§ TASK SET:
- 1) Answer these questions from the text on genocide:
(a) Which sociologist has spent much of her life studying genocide?
(b) According to the text on genocide, what is true of victims who surrender?
(c) Which three groups are Fein's questions meant to help?
- 2) Rewrite the text on genocide between "Sociologist Helen Fein" and "if they surrender.", inclusive, changing "perpetrator" to "aggressor".
- 3) Please carry the text on genocide forward from where it stops.

§ EXTRACT TO READ:

* begin *

A sociologist describes the conditions of genocide. What conditions are necessary and sufficient to determine whether an episode is a genocide? What are conditions that either reinforce or diffuse a genocide?
Sociologist Helen Fein has spent the better part of her life studying genocide. Why does it occur? How can we tell if an episode is a genocide or some other sort of violence?
She identifies a set of conditions that are both necessary and sufficient to determine whether an episode is a genocide. She also raises a series of questions to help policy-makers, activists and researchers understand the conditions that reinforce or diminish the risk of genocide.
Necessary and Sufficient Conditions of Genocide
If the following conditions are met, a genocide is underway.
There is or has been sustained attacks by the perpetrator to physically destroy group members.
The perpetrator is a group under more or less organized leadership. Evidence for this includes:
Victims are selected because they were members of the targeted group.
Victims are defenseless or are killed even if they surrender.
The destruction of the group members shows an intent to kill and was sanctioned by the perpetrator.
Genocides do not happen in vacuums. A whole host of conditions can reinforce (or diminish) genocides. Helen Fein identifies several different types of conditions and poses a series of questions that may help policy-makers, activists and researchers identify situations where genocide has become a dangerous risk.

* end *

§ RAW RECORDS:
* begin *

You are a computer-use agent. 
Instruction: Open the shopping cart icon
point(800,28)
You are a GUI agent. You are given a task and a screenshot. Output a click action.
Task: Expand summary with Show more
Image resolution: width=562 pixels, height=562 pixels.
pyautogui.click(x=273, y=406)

* end *

§ RESPONSES:
- 1)
(a) Helen Fein
(b) They are killed even if they surrender.
(c) Policy-makers, activists and researchers

- 2)
Sociologist Helen Fein has spent the better part of her life studying genocide. Why does it occur? How can we tell if an episode is a genocide or some other sort of violence?
She identifies a set of conditions that are both necessary and sufficient to determine whether an episode is a genocide. She also raises a series of questions to help policy-makers, activists and researchers understand the conditions that reinforce or diminish the risk of genocide.
Necessary and Sufficient Conditions of Genocide
If the following conditions are met, a genocide is underway.
There is or has been sustained attacks by the aggressor to physically destroy group members.
The aggressor is a group under more or less organized leadership. Evidence for this includes:
Victims are selected because they were members of the targeted group.
Victims are defenseless or are killed even if they surrender.

- 3)
Punishments for Killing Victim Group Members
Ideologies and Beliefs Guiding Genocides
Contexts of genocide
Perpetrator-victim relations: what were the relations between the victim and perpetrator group like before the violence?
Conditions of the state and society: what was/is the historical or political context of the acts? There are some historical and political contexts that are associated with different genocides, like post-revolutionary states, states losing control or territory, expanding states and empires, war within and between states or periods where state power is being centralized.
Social-psychological contexts: some frames of mind are associated with genocide, including social and personal disorganization and crises of culture and meaning.
Bystander responses: what kind of responses did bystanders (like other states, international and regional organizations, media, broader publics, etc.) have to the perpetrators and victims?
Victim's responses: how do the victims understand and respond to the situation?
Interactions: What effects have bystander reactions had on the victims or perpetrators?
Effects on the victims: What have been the effects on the victims, both during the attacks and after? Is there evidence of personal and social disorganization or post-traumatic stress? Is there any evidence of enduring trans-generational consequences?
Effects on the perpetrators: How has the genocide affected the perpetrators?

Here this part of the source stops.